Thursday, June 12, 2008
I have an unfortunate addiction to a particular fast-moving online forum. Ten years ago, it was Style.com; these days, there's one that's in the same format, but for moms. I went on it originally because I was told I could get immediate answers, but found the anonymous immediate gratification too addictive to resist. (Wow, that sounds sordid.)
On this forum, you hit "refresh" and see three, five, ten responses to your post right away. You can ask "Adam Sandler: Yay or nay?" and you will not only get opinions on the Jewish fratboy, you'll also get corrected for not spelling it "Yea." The women who congregate there are smart, sardonic, and diametrically opposed to the trashier moms at the other two major sites (where they refer to their "wait gain," and not ironically referring to pregnancy as a 9-month wait). They're also bitchy as hell when they want to be.
Someone posted that she was 46 with newborn twins, and another mom and I posted that we were also in the over-40 crowd, and the response was vicious. Calling me "grannymommy" was only the beginning. I was accused of wanting my child to grow up motherless, mocked with a vision of me hobbling after my toddler in a walker, asked if i thought I would have Alzheimer's at my child's high-school graduation. "If you wanted to have children, you should have done so when it was appropriate," one woman said.
After "home birth v. hospital birth" and "breastfeeding v. formula," this was the fastest-moving pile-on I'd seen.

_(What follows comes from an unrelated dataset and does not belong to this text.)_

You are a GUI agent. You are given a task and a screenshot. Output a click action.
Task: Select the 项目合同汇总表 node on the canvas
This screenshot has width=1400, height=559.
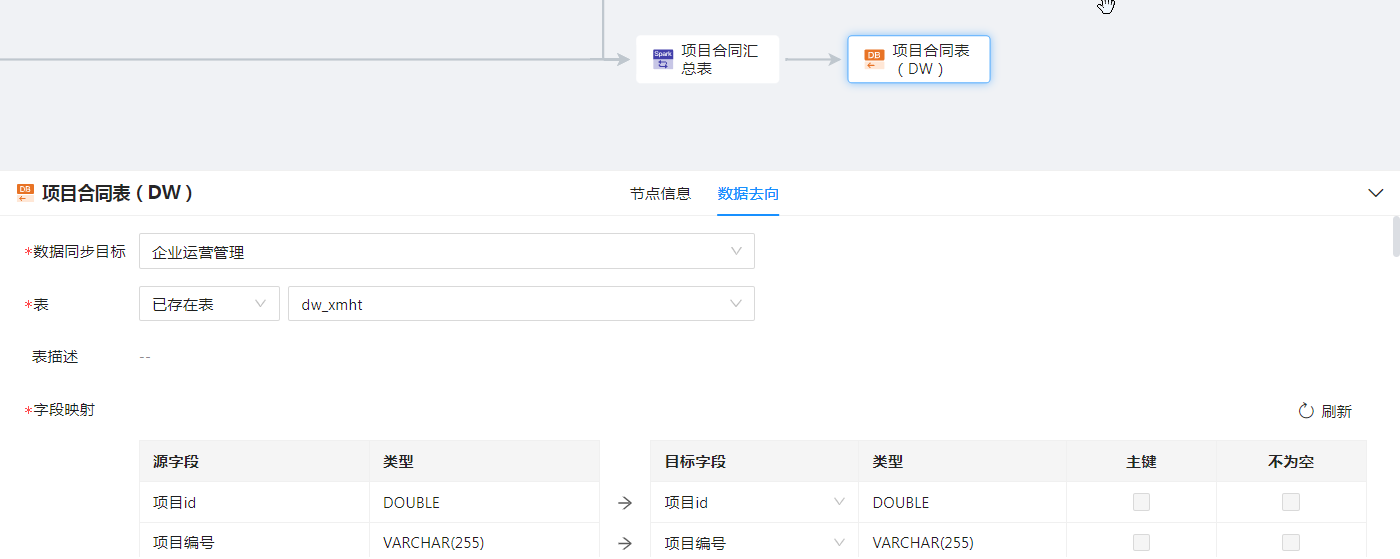coord(707,59)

Only this time I was on the hot seat. And my butt was definitely on fire.
I found myself stunned, which in itself seemed a bit ridiculous. These were words on a screen. These were the opinions of women I would never knowingly meet. Yet some naive part of me was shocked and upset at the thought that the moms I'd soon be in a group with would secretly be thinking of me this way.

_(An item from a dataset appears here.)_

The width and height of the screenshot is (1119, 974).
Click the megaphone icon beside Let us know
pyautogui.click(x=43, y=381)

On the other hand, I do feel a bit ridiculous. One friend of mine is 10 weeks ahead of me with her second -- and she's ten years younger than me. I'm going to be asking her advice, and I feel silly. But I feel that way about everything -- I never feel like a grownup. I think that's part of what kept me from finding a way to spawn when I was younger: I was waiting to feel responsible, settled and ready. At this point, I'm ready to own the person I am, imperfections and all, and roll forward knowing that at least I'll be interesting.
And in the end, I realized these were the same women who say things like "If you didn't want to raise a child, you shouldn't have had sex in the first place." Just as having a child isn't a punishment for bad behavior, NOT having one is also not a punishment. It's just what is or isn't. People anxiously ask me "are you sure you want to bring a child into... this?", referring to the fact that my fiance has kids and an ex-wife already, just as they asked the same of my sister (biracial baby) and my mom (mixed marriage). People will find ways to judge when they want to. I just have to find a way to remember that's not my problem.

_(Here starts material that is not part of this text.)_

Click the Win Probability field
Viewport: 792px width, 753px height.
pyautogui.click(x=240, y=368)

In other news, I'm so irritated with Old Navy. I have been having a certain issue with my bazooms. An issue known as PAIN. Most of the day I'm okay, but I'd taken to wearing a bra to bed because I'd wake up in the middle of the night in awful pain. I ordered these awesome supportive, squeezy tank tops and they arrived yesterday, but my skin, always sensitive, just couldn't take whatever nice squeezy fabric they're made of -- I woke up at 1:30 am feeling like my skin was literally crawling off my body. SUCH a weird feeling. Plus: hot. I don't know if I should wash it out in the sink and try again or just return it. I am sad! My breasts are sad! How did rugged frontier women do it?!